-- START Records for this exercise --

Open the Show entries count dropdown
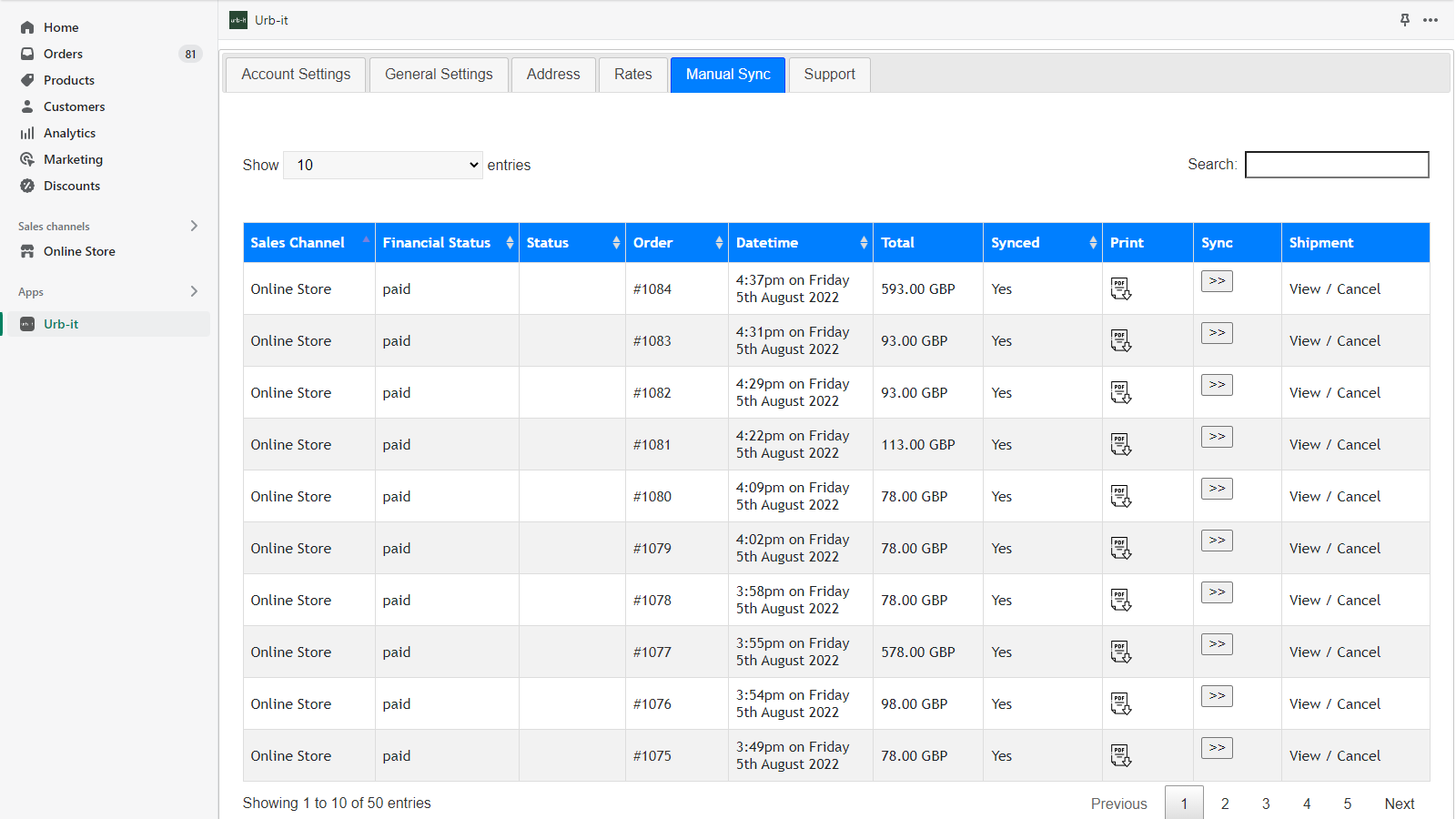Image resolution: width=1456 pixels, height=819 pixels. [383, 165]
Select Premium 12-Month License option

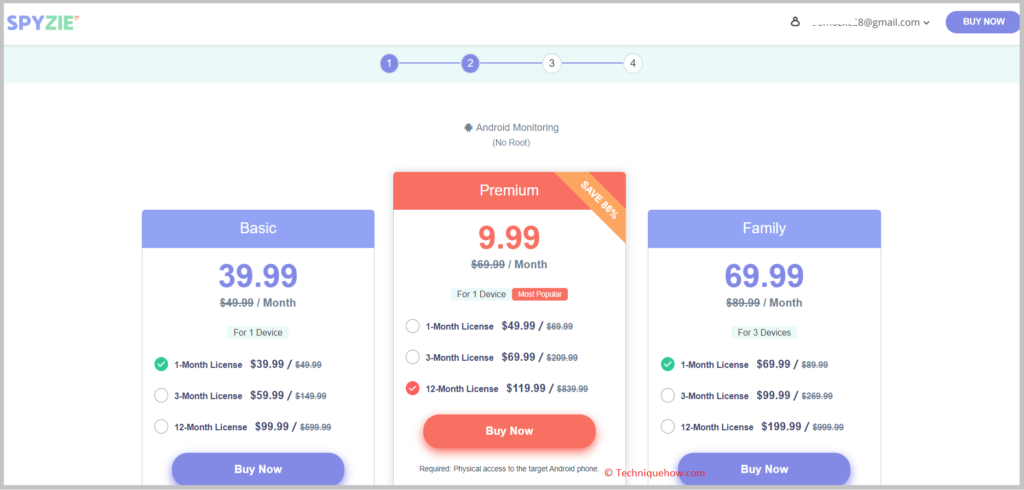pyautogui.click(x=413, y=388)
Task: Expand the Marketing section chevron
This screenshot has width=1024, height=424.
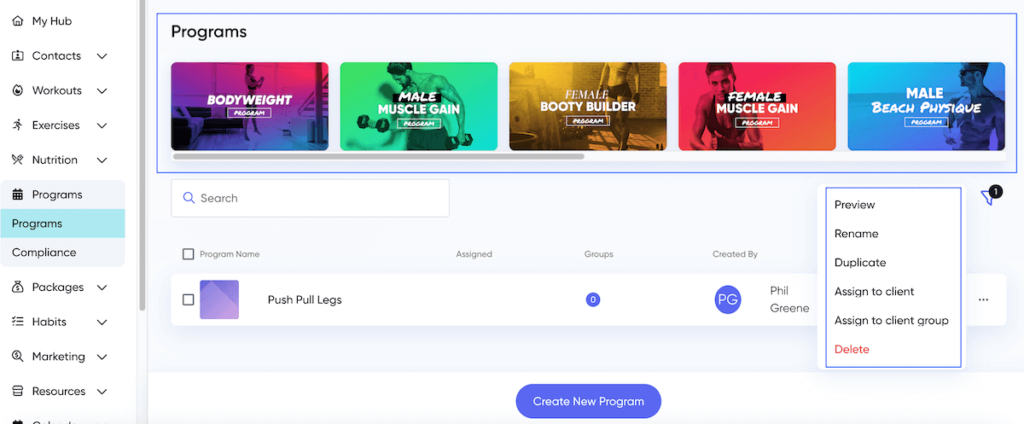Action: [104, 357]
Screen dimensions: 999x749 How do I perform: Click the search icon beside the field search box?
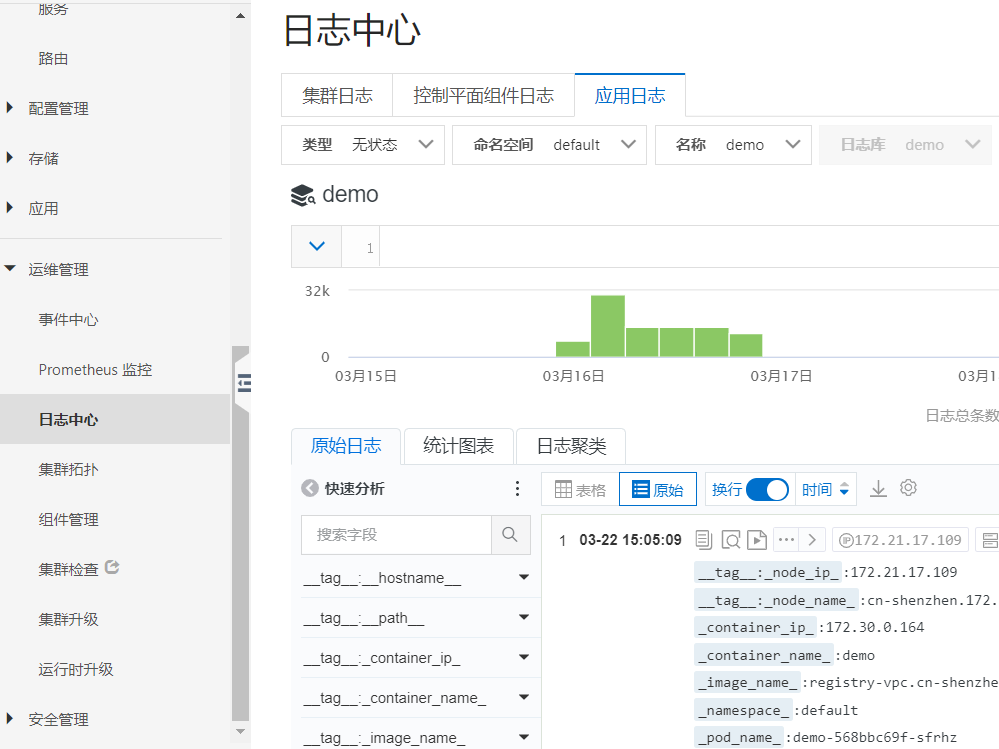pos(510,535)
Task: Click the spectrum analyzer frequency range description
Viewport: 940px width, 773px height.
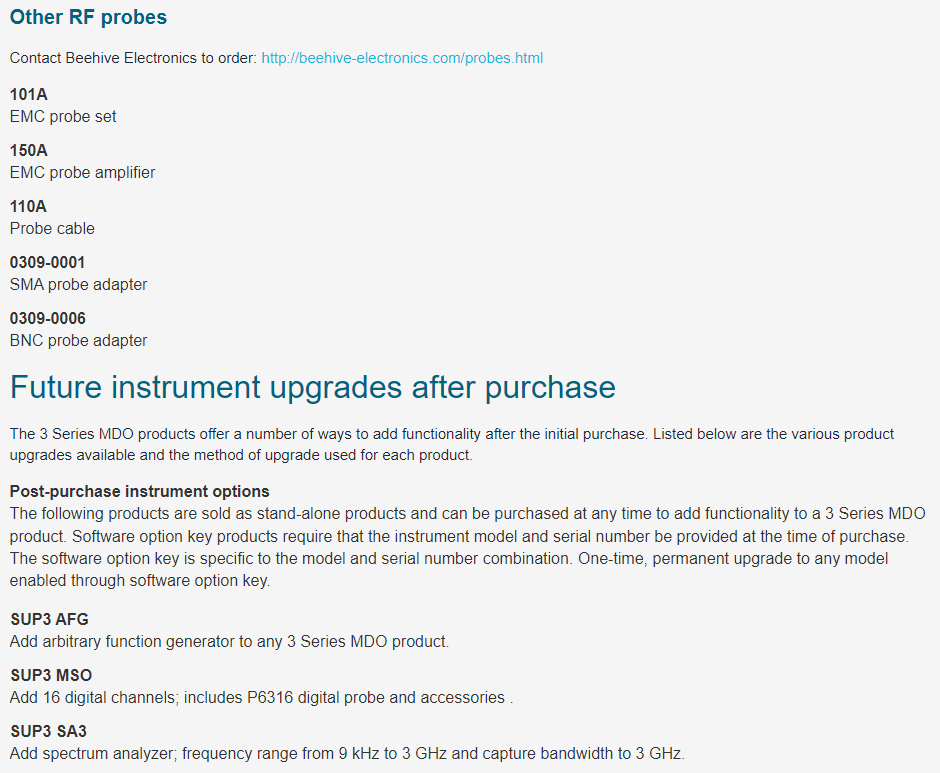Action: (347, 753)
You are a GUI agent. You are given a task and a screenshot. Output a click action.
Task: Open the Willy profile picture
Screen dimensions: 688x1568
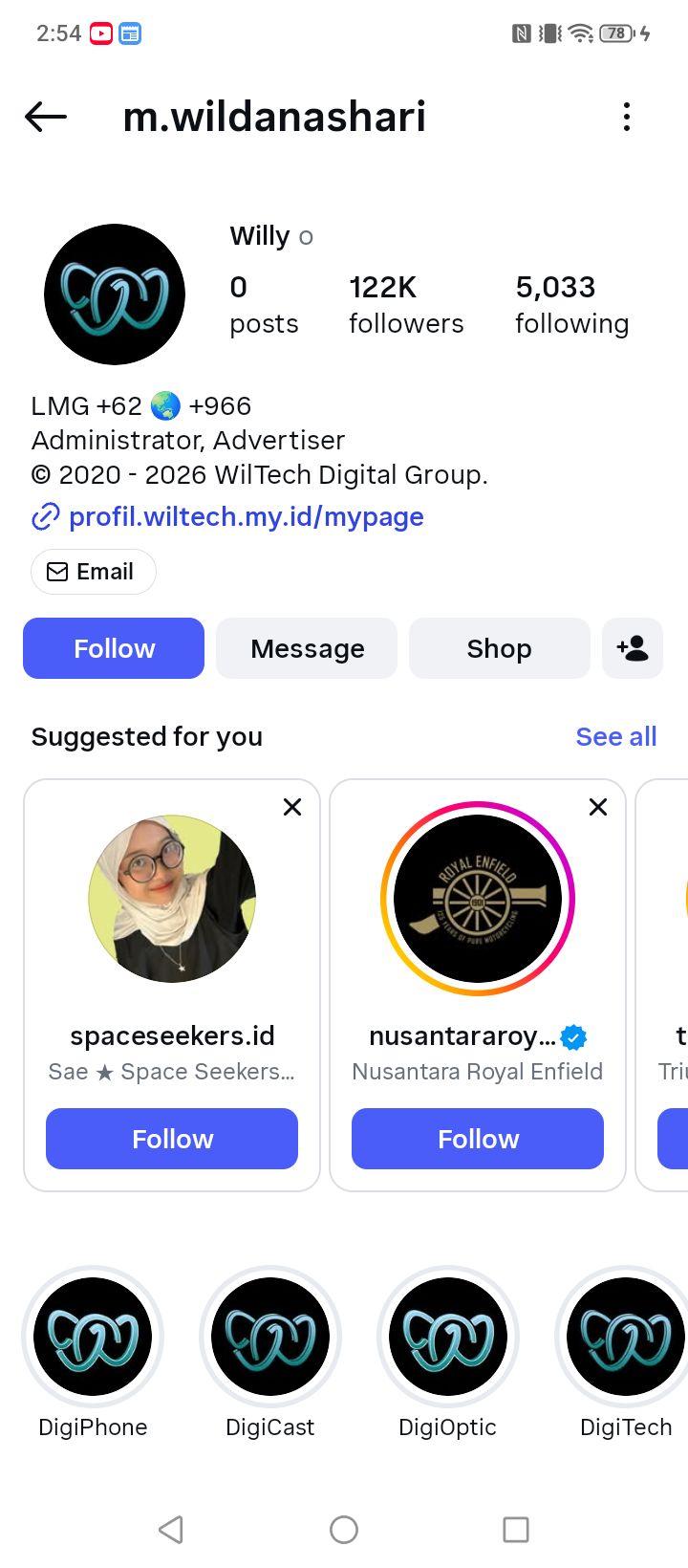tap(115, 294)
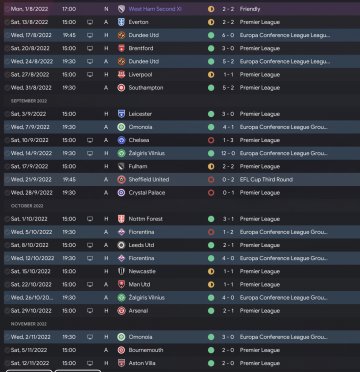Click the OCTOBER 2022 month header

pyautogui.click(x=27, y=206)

-- END Records for this exercise --

Objective — State how many lines in the listing above contain the word "dimensions". Reply with the number alone.

Response — 2